Unlike other sciences whose secrets are hidden within breathing bodies or mechanized forms, astronomy is open to all eyes. As children we reach for those white specks patterned against a blue-black canvas. We cannot believe that the stars are really that far. Yet the appeal and mystery of the heavens never truly fades. Although astronomy is a precise, meticulous science, it is also part fiction, poetry, philosophy, and theology. Astronomers, like writers, return anew to ancient canvases in hopes of that one unusual discovery. Here are nine such works of literature that gaze skyward.

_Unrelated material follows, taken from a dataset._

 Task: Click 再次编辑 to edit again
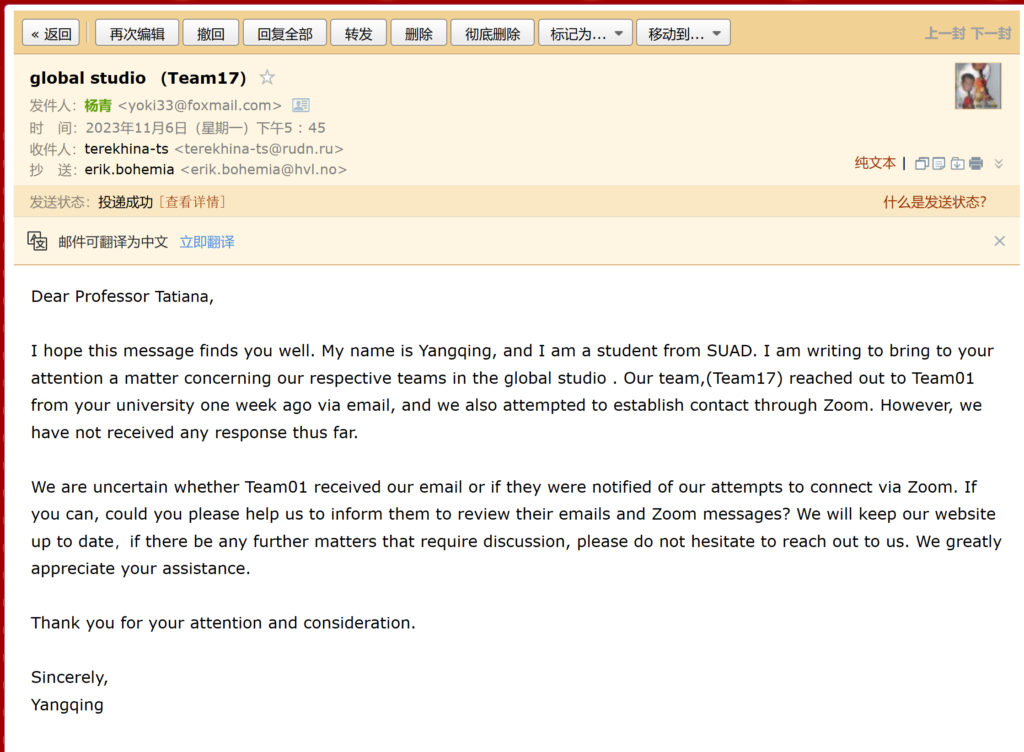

“Planetarium,” Adrienne Rich
Rich’s poem is invoked to Caroline Herschel, who discovered eight comets in the late 18th century. Rich offers Herschel’s own words, describing her life as a woman “in the snow / among the Clocks and instruments / or measuring the ground with poles.” Herschel is metonym for the “Galaxies of women” all “doing penance for impetuousness.” Rich’s verse swallows the cosmos entire, distilling that expanse down to one body: “I am an instrument in the shape / of a woman trying to translate pulsations / into images for the relief of the body / and the reconstruction of the mind.” (from The Fact of a Doorframe: Selected Poems 1950-2001)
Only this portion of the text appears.